The Walt Disney Company has reacted to the activist investor and CEO of Third Point Management Dan Loeb’s letter requesting that the Mouse House implement several significant reforms to reduce expenses and produce free cash flow. Loeb declared a “substantial position” in the entertainment behemoth and requested that it consider five projects in a letter to Disney CEO Bob Chapek on Monday.
In the letter, he added that Margin management and “the disposal of surplus underperforming assets” are two components of a cost-cutting program. He also spoke about maintaining a dividend suspension during the COVID-19 theme park shutdown and using free cash flow to pay off debt, buy back shares, or make organic reinvestments in the company. Purchasing Hulu’s 33% minority interest from Comcast before the streaming service’s contractual date of early 2024 and incorporating it into.
The board has also benefitted from ongoing renewal, with an average term of four years.

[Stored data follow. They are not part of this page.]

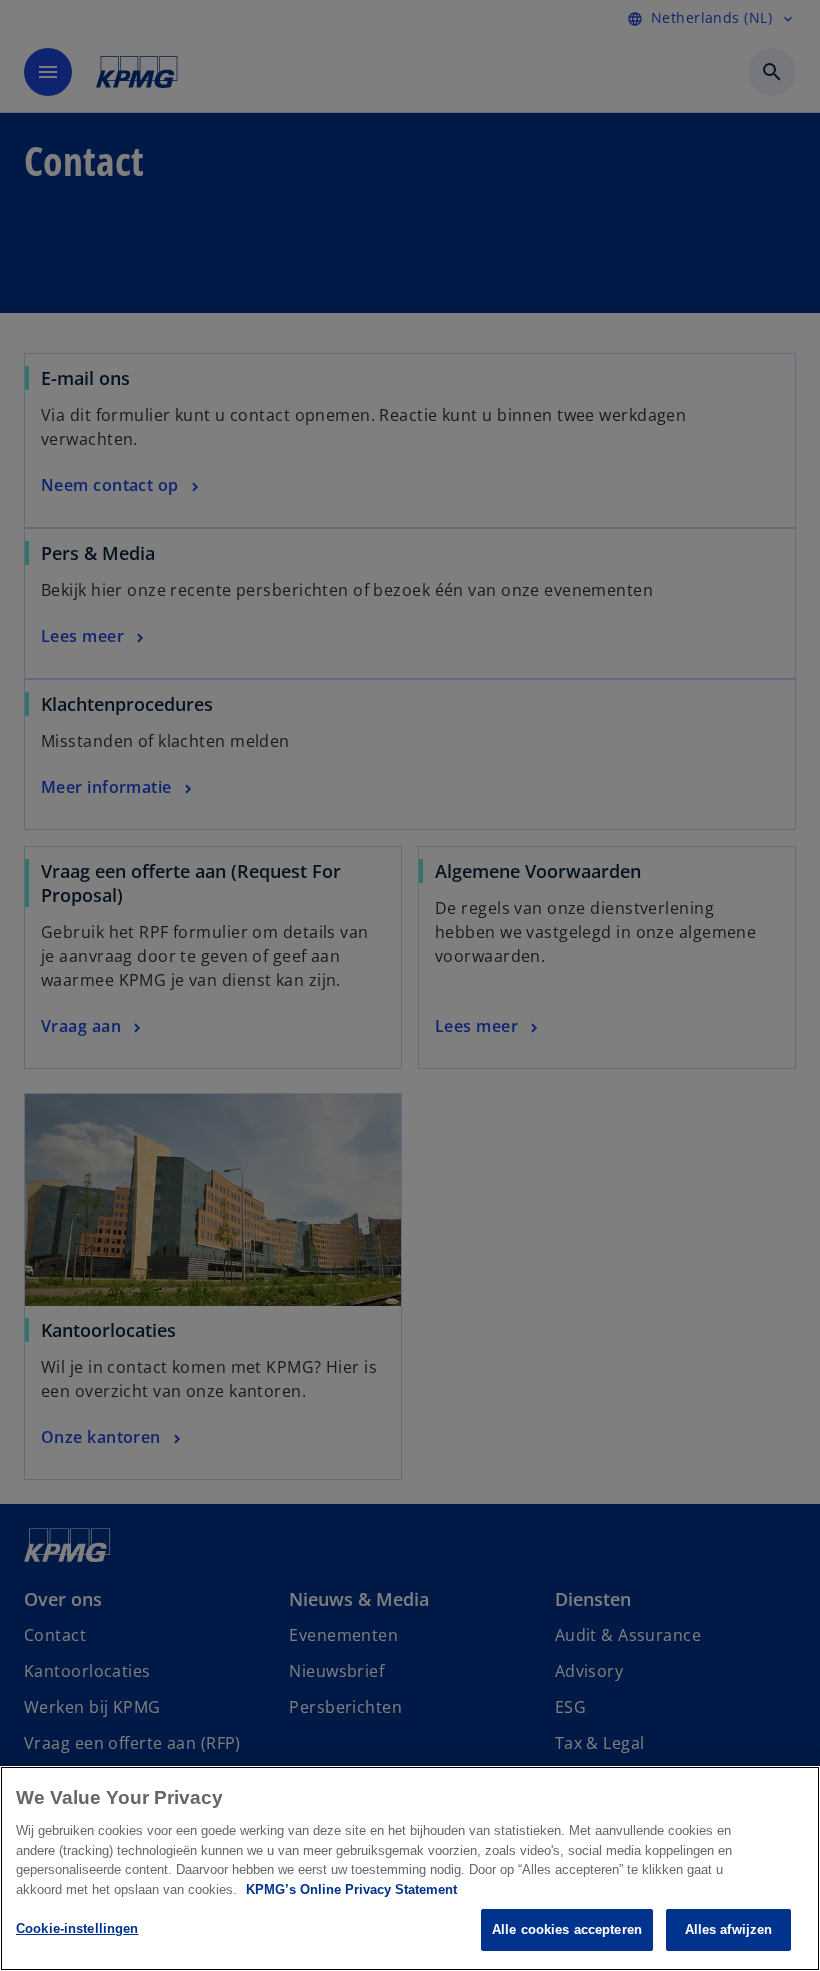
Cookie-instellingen (77, 1928)
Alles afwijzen (729, 1929)
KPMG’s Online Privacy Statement (351, 1889)
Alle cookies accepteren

Loeb previously bought a stake in Disney in October 2020. At the time, he urged the business to stop paying its $3 billion yearly dividend and use the money instead to create content and make purchases for. With adjusted profits per share of $1.09, up 36% from the same quarter a year ago, on revenue of $21.5 billion, up 26% from the same time, surpassed Wall Street projections for its fiscal third quarter on Monday.